The opposite situation can also occur. In the manufacturer’s documentation for an input register, a PDU address of 33 may be used. However, the SCADA software works with the 3XXXX or 3XXXXX logical format for input registers.

In this case, the offset is 30001 or 300001, depending on the addressing convention.

For example, with an offset of 300001:

Logical address = PDU address + Offset = 33 + 300001 = 300034

Examples from real devices

In the documentation for the iEM3250 energy meter, Schneider Electric uses holding register addresses such as 30, 50, 70, etc.

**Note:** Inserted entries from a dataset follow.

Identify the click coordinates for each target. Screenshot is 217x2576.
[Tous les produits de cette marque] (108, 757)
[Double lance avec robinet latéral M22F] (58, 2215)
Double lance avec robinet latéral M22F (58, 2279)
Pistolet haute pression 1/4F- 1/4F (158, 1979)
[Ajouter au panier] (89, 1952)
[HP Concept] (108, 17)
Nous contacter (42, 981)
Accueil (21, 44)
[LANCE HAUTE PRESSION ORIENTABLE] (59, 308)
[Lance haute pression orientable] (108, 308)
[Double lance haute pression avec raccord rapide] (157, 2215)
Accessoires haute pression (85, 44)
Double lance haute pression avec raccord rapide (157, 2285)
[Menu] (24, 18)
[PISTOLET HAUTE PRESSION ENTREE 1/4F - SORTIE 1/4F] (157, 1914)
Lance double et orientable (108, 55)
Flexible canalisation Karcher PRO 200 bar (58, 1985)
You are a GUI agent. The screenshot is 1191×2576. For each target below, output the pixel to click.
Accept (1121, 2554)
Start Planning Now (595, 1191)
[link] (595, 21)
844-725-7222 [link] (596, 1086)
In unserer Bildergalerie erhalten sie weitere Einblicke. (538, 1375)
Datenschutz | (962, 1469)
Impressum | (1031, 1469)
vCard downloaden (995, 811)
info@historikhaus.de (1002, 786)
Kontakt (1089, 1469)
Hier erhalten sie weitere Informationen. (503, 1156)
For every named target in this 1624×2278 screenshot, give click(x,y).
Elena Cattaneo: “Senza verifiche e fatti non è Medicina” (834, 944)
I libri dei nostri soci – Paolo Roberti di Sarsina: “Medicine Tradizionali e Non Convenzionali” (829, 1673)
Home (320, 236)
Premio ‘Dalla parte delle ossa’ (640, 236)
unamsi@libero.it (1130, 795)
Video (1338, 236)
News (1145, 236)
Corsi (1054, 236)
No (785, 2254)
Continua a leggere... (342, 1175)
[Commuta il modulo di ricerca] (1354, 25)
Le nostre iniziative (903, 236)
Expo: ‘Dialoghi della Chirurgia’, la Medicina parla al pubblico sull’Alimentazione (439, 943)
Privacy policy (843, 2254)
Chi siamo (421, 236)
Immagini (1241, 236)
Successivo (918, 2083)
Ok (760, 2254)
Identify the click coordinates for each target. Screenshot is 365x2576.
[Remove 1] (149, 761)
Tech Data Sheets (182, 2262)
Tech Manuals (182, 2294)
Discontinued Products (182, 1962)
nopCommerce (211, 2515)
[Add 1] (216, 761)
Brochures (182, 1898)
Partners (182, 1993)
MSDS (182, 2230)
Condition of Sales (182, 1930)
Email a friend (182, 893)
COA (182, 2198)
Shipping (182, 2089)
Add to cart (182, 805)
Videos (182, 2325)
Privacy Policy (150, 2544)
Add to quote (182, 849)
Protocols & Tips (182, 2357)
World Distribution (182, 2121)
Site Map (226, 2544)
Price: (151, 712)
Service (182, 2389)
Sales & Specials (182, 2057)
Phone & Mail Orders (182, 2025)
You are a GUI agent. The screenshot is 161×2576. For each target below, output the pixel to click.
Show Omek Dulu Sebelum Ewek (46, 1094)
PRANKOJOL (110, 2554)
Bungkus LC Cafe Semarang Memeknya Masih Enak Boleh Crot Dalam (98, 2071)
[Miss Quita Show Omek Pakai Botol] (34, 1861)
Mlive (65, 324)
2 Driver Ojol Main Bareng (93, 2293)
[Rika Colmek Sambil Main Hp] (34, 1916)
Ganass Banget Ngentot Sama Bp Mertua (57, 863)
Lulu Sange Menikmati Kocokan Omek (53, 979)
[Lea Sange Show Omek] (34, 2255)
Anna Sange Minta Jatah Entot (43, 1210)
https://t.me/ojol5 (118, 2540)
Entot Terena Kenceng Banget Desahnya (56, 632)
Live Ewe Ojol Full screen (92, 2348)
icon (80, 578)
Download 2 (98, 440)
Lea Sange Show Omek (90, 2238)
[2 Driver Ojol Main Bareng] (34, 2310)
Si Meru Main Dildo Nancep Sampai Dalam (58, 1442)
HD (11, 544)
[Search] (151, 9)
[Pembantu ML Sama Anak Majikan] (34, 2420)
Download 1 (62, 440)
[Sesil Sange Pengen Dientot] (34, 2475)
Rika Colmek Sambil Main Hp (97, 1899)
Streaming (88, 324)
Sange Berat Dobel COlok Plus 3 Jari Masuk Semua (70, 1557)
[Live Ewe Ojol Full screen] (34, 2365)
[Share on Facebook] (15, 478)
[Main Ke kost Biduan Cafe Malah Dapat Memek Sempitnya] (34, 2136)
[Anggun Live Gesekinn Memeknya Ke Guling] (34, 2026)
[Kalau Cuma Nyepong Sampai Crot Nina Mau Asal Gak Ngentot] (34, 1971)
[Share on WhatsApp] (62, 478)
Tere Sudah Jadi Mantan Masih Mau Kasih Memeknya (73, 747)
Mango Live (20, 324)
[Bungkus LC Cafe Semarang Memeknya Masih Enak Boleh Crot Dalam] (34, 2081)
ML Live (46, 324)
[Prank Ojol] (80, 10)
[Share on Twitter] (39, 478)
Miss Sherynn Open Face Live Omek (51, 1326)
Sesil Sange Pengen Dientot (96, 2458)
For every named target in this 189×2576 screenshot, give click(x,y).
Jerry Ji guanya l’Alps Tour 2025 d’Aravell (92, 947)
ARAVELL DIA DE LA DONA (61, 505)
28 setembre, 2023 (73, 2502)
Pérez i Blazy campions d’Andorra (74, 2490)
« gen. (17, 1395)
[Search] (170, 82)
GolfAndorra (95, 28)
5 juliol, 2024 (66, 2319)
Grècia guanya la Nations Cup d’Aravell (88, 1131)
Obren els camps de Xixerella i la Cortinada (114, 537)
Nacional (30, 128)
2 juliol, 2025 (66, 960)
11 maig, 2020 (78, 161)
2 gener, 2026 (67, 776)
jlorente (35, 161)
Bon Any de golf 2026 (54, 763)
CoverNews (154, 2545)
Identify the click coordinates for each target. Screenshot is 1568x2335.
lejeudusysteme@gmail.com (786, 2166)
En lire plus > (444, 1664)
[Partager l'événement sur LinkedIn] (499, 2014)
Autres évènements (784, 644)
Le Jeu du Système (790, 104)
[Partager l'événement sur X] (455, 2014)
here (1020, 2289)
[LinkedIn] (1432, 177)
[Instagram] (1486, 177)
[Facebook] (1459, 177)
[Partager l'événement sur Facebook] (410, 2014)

It is obvious that the offset is 0, meaning that the addresses presented are PDU addresses.

Modbus RTU register list and addressing map

To read the “Serial number” using SCADA software that works with logical addresses in the 4XXXXX format:

Logical address = PDU address + Offset = 130 + 400001 = 400131

In the documentation for the PR720 power and energy meter, Yokogawa uses the 4XXXX format for holding registers.

Modbus RTU data address list and mapping example

It is obvious that the offset here is 40001.

The PDU address for “Demand current Upper limit value” is:

PDU address = 40106 – 40001 = 105

Conclusion

Understanding the conversion process between PDU addresses and logical addresses is crucial for effective communication in MODBUS RTU-based industrial automation systems.

Equally important is understanding that MODBUS uses multiple independent register spaces and that the Function Code implicitly selects which register space is being addressed.
Logical address formats and offsets are human conventions layered on top of the protocol and do not affect the actual data transmitted on the wire.

By applying the correct offsets and interpreting addresses in the context of the appropriate Function Code, engineers and operators can streamline data exchange and ensure seamless industrial operations.